The same goes for LXD.
Lets get one thing right - none of these systems are a Virtual Machine with their own hardware and kernel. All 3 systems share the hosts kernel, albeit BSD has separation of workloads as a consideration within the kernel itself. The Linux kernel has cgroups as a building block, which to me almost makes it an afterthought.
I would never run a container with hostile code on the same Docker host as my mission critical workload. Hell, not even the same network (physical/vpc/overlay). However, I would give it more consideration if the same workloads were on a BSD machine with Jail separation. This was the premise of what I was employed to build in my previous job - https://github.com/tredly/tredly . A better separation of host and jail workload can be achieved though BSD jails as separation of concerns has been taken into consideration within the kernel, instead of building on top of the kernel.
This article is 2 years old. Linux cgroups and BSD jails have come leaps and bounds since. Docker may have been the "flavour of the month" back then, but it continues to be the DevOps/SRE/Systems Engineer's tool of choice. Its not a silver bullet by any means, and has many shortcoming when used on its own. This why systems continue to be build on top of systems (tar -> apt -> docker -> k8s -> ?)
Of course all of the above assumes someone in my position as a DevOps engineer consuming resources upon either on-prem infrastructure or within the cloud. Workloads from an IaaS perspective are a completely different kettle of fish.
Really? You just shot your credibility in the foot.
> User namespaces have been around since the 3.12 kernel, but few other container management systems use the feature to isolate their containers. Part of the reason for that is the difficulty in sharing files between containers because of the UID mapping. LXD is currently using shiftfs on Ubuntu systems to translate UIDs between containers and the parts of the host filesystem that are shared with it. Shiftfs is not upstream, however; there are hopes to add similar functionality to the new mount API before long.
This is exactly the problem I've run into. If you're trying to share files between containers or between the host and a container (e.g. with systemd-nspawn's "--bind" option), it's much harder to have your permissions set properly and still access them from in the container if you're using user namespacing.
There's also the issue of creating the container in the first place. If you follow the instructions for creating a container on the Arch Wiki, the files will end up owned by the host's root (mostly), which is a problem when you then try to boot the container as a different (namespaced) user.
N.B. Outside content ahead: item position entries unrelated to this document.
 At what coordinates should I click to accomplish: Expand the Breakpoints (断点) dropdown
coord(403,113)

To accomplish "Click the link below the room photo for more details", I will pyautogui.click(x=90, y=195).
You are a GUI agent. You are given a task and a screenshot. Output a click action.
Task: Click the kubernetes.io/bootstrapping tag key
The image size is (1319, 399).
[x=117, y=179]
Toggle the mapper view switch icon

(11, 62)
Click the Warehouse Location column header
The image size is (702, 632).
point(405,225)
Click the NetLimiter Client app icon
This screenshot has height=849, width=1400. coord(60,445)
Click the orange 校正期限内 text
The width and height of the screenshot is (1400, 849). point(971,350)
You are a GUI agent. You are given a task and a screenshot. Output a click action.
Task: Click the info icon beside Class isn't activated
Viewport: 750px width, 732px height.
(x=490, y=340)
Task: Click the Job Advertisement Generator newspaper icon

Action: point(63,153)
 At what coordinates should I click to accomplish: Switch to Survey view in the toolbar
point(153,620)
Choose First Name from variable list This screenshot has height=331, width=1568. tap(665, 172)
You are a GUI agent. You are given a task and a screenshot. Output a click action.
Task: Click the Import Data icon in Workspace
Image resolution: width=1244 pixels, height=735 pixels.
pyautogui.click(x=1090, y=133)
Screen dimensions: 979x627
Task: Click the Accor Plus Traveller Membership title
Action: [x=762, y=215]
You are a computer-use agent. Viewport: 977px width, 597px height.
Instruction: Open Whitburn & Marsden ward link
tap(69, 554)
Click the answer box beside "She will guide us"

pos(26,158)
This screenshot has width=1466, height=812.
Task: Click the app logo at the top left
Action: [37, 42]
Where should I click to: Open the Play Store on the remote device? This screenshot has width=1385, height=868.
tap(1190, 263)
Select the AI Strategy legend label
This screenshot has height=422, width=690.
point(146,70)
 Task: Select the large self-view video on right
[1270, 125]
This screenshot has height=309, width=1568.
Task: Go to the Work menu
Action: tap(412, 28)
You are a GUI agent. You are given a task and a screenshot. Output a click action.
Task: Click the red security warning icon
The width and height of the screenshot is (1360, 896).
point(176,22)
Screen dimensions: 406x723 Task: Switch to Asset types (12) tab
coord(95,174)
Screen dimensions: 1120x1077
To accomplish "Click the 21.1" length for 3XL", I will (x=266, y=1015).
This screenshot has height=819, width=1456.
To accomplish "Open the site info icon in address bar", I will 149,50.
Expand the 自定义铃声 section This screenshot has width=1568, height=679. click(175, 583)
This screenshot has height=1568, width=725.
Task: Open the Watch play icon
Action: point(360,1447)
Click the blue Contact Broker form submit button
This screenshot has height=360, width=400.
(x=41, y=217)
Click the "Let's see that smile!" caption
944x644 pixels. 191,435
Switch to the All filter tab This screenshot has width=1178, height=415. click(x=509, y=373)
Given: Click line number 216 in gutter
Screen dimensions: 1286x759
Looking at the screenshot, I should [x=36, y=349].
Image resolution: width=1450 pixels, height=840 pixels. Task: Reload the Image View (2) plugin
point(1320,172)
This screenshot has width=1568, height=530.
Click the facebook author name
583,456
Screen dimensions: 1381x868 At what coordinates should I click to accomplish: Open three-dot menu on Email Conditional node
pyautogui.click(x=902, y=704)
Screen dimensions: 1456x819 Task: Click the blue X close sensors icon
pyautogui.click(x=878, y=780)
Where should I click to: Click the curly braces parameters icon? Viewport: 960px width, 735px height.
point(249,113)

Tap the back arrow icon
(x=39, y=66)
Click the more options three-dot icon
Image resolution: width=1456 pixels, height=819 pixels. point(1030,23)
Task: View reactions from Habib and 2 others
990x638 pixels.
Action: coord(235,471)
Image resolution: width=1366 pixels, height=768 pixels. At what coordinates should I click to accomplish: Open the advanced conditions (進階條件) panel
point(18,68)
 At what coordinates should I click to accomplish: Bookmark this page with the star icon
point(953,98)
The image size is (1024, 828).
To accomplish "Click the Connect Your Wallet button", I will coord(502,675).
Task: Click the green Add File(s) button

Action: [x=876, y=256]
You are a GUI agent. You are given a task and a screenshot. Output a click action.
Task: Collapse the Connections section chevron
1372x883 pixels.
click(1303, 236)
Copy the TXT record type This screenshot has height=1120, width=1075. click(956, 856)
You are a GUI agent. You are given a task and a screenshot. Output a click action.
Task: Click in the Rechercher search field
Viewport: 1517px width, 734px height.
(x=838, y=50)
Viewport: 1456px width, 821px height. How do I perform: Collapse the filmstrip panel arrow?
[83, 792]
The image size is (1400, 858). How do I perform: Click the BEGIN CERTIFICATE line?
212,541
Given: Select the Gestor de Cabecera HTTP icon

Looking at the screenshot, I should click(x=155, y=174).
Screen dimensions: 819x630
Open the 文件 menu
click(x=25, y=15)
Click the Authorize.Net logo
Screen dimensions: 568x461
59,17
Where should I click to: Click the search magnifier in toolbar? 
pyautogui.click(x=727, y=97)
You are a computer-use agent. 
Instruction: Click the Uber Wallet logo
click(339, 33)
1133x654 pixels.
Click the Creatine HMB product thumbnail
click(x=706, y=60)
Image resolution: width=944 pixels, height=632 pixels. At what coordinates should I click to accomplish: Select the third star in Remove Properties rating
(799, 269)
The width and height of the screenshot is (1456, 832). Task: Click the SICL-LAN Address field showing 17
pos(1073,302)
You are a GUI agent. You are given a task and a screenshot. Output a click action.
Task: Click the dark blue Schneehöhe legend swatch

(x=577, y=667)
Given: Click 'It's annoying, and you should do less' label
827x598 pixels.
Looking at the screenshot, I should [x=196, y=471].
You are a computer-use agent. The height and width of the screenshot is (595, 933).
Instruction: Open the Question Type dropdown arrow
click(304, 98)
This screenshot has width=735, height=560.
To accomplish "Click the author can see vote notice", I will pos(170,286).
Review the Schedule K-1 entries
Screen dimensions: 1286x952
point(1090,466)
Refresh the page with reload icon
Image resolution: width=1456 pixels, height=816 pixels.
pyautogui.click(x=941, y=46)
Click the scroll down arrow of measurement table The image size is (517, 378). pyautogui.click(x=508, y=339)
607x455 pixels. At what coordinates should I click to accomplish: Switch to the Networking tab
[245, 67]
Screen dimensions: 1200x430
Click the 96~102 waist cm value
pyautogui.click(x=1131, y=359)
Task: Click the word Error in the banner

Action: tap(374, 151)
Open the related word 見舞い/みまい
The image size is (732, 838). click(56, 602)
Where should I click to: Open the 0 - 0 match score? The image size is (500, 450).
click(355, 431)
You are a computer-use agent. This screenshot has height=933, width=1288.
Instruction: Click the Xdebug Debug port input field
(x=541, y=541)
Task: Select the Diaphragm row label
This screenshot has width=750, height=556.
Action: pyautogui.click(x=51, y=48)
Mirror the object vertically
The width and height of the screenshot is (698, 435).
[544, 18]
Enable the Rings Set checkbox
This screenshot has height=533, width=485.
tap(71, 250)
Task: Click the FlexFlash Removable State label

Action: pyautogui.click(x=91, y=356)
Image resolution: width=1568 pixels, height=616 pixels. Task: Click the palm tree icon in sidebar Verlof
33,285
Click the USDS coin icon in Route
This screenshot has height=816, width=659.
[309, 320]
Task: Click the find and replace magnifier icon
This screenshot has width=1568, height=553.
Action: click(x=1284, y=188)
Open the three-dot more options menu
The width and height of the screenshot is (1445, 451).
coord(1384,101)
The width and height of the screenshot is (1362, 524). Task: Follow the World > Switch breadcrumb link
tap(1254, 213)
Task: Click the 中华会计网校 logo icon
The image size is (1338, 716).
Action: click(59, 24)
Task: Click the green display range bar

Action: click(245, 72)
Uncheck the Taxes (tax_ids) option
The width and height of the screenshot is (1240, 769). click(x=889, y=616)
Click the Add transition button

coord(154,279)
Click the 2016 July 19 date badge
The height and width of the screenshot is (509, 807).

I don't know of a straightforward way to create a namespaced container with systemd-nspawn, and I don't think there's any way to convert an existing container to a namespaced container.
Yet another problem that sometimes arises is that various distributions have user namespacing disabled (it has to be enabled when the kernel is built) - notably Arch , though this may have recently changed. This is apparently due to concerns that the namespacing code is buggy and can itself lead to privilege escalation vulnerabilities.
There are patches floating around (similar to the work we did to allow FUSE) but they haven't made it upstream yet and my understanding is that there is some tricky corner cases on NFSv3 which still need to be sorted (NFSv4 was easier due to already having uid mapping capabilities).
Containers are fine the way they are. Just use them for the right job.
FWIW, I like it that both camps are working on their shortcomings: LXD/container camp on isolation, and the VM camp on overhead (eg. firecracker).
So there are solutions out there to solve your security issues.